— start of RECORDS FOR THE TASK —

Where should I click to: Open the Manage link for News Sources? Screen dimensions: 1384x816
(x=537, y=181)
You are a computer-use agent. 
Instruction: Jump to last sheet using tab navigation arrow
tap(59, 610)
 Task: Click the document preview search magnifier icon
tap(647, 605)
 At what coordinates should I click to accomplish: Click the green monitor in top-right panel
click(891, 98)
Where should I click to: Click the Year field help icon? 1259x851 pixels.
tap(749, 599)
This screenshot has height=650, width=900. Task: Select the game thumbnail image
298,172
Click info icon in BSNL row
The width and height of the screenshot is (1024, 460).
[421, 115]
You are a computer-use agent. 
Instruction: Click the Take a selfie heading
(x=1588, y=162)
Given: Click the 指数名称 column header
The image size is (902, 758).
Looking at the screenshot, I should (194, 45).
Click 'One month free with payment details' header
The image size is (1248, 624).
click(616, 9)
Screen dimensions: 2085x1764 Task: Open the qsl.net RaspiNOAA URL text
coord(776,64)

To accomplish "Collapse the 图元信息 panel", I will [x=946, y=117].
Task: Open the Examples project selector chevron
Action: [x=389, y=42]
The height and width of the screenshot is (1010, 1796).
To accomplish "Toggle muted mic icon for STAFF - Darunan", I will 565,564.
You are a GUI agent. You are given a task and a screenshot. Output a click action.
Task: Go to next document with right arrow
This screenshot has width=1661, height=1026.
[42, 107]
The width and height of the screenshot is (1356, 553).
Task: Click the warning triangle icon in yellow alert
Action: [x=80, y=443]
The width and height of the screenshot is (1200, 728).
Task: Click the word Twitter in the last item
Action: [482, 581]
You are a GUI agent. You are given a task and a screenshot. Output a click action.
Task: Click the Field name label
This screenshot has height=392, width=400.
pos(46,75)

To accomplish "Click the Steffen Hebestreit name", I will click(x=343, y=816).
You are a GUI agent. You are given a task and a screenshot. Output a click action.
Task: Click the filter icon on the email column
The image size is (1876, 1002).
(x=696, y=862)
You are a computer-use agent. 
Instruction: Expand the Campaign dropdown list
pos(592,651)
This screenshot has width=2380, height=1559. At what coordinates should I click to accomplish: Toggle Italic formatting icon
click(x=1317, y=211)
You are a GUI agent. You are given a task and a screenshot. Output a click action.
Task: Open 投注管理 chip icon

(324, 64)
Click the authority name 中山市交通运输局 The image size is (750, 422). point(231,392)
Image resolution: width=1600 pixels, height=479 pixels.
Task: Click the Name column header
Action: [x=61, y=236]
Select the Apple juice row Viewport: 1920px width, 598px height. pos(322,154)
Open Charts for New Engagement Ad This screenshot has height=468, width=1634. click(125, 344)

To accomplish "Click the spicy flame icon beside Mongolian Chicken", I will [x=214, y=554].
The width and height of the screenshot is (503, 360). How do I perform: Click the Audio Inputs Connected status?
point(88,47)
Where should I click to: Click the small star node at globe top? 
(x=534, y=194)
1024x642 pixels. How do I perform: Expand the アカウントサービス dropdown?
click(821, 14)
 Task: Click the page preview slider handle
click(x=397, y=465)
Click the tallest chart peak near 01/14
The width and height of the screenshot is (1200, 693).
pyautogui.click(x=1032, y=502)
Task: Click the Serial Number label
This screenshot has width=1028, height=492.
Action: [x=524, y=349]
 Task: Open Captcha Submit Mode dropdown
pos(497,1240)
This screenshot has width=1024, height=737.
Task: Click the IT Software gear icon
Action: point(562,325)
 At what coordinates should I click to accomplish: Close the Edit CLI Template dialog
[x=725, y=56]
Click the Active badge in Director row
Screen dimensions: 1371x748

— end of RECORDS FOR THE TASK —

**SHORT PROBLEM:** Switch every "computer-use agent" in the records to "desktop agent" and keep everything else the same.

**RESPONSE TO THIS EXERCISE:**
Where should I click to: Open the Manage link for News Sources? Screen dimensions: 1384x816
(x=537, y=181)
You are a desktop agent. 
Instruction: Jump to last sheet using tab navigation arrow
tap(59, 610)
 Task: Click the document preview search magnifier icon
tap(647, 605)
 At what coordinates should I click to accomplish: Click the green monitor in top-right panel
click(891, 98)
Where should I click to: Click the Year field help icon? 1259x851 pixels.
tap(749, 599)
This screenshot has height=650, width=900. Task: Select the game thumbnail image
298,172
Click info icon in BSNL row
The width and height of the screenshot is (1024, 460).
[421, 115]
You are a desktop agent. 
Instruction: Click the Take a selfie heading
(x=1588, y=162)
Given: Click the 指数名称 column header
The image size is (902, 758).
Looking at the screenshot, I should (194, 45).
Click 'One month free with payment details' header
The image size is (1248, 624).
click(616, 9)
Screen dimensions: 2085x1764 Task: Open the qsl.net RaspiNOAA URL text
coord(776,64)

To accomplish "Collapse the 图元信息 panel", I will [x=946, y=117].
Task: Open the Examples project selector chevron
Action: [x=389, y=42]
The height and width of the screenshot is (1010, 1796).
To accomplish "Toggle muted mic icon for STAFF - Darunan", I will 565,564.
You are a GUI agent. You are given a task and a screenshot. Output a click action.
Task: Go to next document with right arrow
This screenshot has width=1661, height=1026.
[42, 107]
The width and height of the screenshot is (1356, 553).
Task: Click the warning triangle icon in yellow alert
Action: [x=80, y=443]
The width and height of the screenshot is (1200, 728).
Task: Click the word Twitter in the last item
Action: [482, 581]
You are a GUI agent. You are given a task and a screenshot. Output a click action.
Task: Click the Field name label
This screenshot has height=392, width=400.
pos(46,75)

To accomplish "Click the Steffen Hebestreit name", I will click(x=343, y=816).
You are a GUI agent. You are given a task and a screenshot. Output a click action.
Task: Click the filter icon on the email column
The image size is (1876, 1002).
(x=696, y=862)
You are a desktop agent. 
Instruction: Expand the Campaign dropdown list
pos(592,651)
This screenshot has width=2380, height=1559. At what coordinates should I click to accomplish: Toggle Italic formatting icon
click(x=1317, y=211)
You are a GUI agent. You are given a task and a screenshot. Output a click action.
Task: Open 投注管理 chip icon

(324, 64)
Click the authority name 中山市交通运输局 The image size is (750, 422). point(231,392)
Image resolution: width=1600 pixels, height=479 pixels.
Task: Click the Name column header
Action: [x=61, y=236]
Select the Apple juice row Viewport: 1920px width, 598px height. pos(322,154)
Open Charts for New Engagement Ad This screenshot has height=468, width=1634. click(125, 344)

To accomplish "Click the spicy flame icon beside Mongolian Chicken", I will [x=214, y=554].
The width and height of the screenshot is (503, 360). How do I perform: Click the Audio Inputs Connected status?
point(88,47)
Where should I click to: Click the small star node at globe top? 
(x=534, y=194)
1024x642 pixels. How do I perform: Expand the アカウントサービス dropdown?
click(821, 14)
 Task: Click the page preview slider handle
click(x=397, y=465)
Click the tallest chart peak near 01/14
The width and height of the screenshot is (1200, 693).
pyautogui.click(x=1032, y=502)
Task: Click the Serial Number label
This screenshot has width=1028, height=492.
Action: [x=524, y=349]
 Task: Open Captcha Submit Mode dropdown
pos(497,1240)
This screenshot has width=1024, height=737.
Task: Click the IT Software gear icon
Action: point(562,325)
 At what coordinates should I click to accomplish: Close the Edit CLI Template dialog
[x=725, y=56]
Click the Active badge in Director row
Screen dimensions: 1371x748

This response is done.